|Term ||WS 2018/19 + SS 2019 |
|Program ||Computer Science Master's |
Computer Engineering Master's
|Lecture number ||L.079.07022 |
|Status ||Project is running in second semester. |
Project started 11 October 2018.
|Regular Meeting Hours ||Monday 16:15-18:45 |
Goals and Contents
Neural networks are the key enablers of several technology breakthroughs in recent years, for example in the fields of speech recognition, image classification, autonomous driving and mastering the board game Go. These achievements go along with a huge demand for computing power, currently often delivered by GPUs. With recent research progress on neural networks with small fixed-point or even binary weights, FPGAs are becoming an interesting alternative. In the first incarnation of this project, a configurable inference architecture with all weights in local memory was designed and evaluated on two different FPGA platforms. The new, second project will focus on scaling to bigger and more FPGAs, working with weights from off-chip memory, and deeper customization of the designs.
In this project group, you will
- Research current literature on learning strategies and architectures for neural networks with fixed-point or binary weights.

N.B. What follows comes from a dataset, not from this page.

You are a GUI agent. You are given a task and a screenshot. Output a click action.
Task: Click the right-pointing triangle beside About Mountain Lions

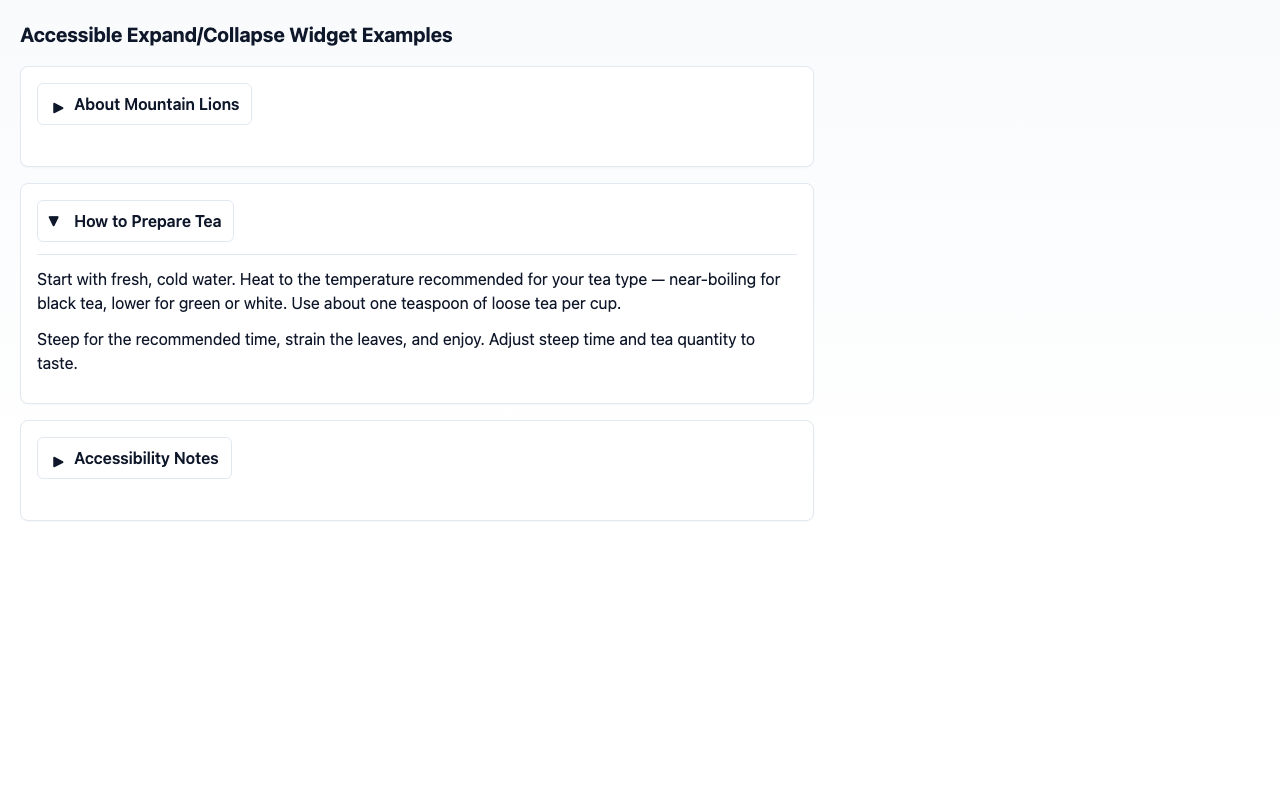(x=58, y=106)
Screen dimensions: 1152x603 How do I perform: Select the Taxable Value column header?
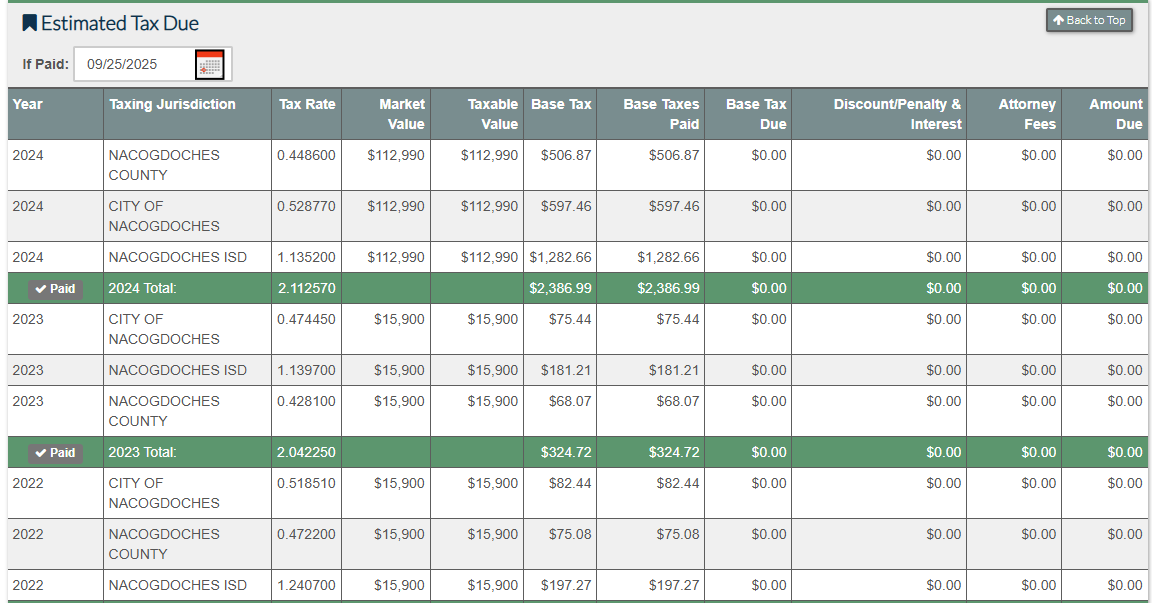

- Propose and implement a neural network inference architecture on FPGA that makes efficient use of low-precision weights.
- Use modern OpenCL-based programming tools to target 32 state-of-the-art Stratix 10 FPGAs that will be installed in the Noctua cluster.
- Come up with performance and resource models and match them to hardware measurements and profiling results.
- Explore strategies and technology to scale individual inference problems over multiple devices.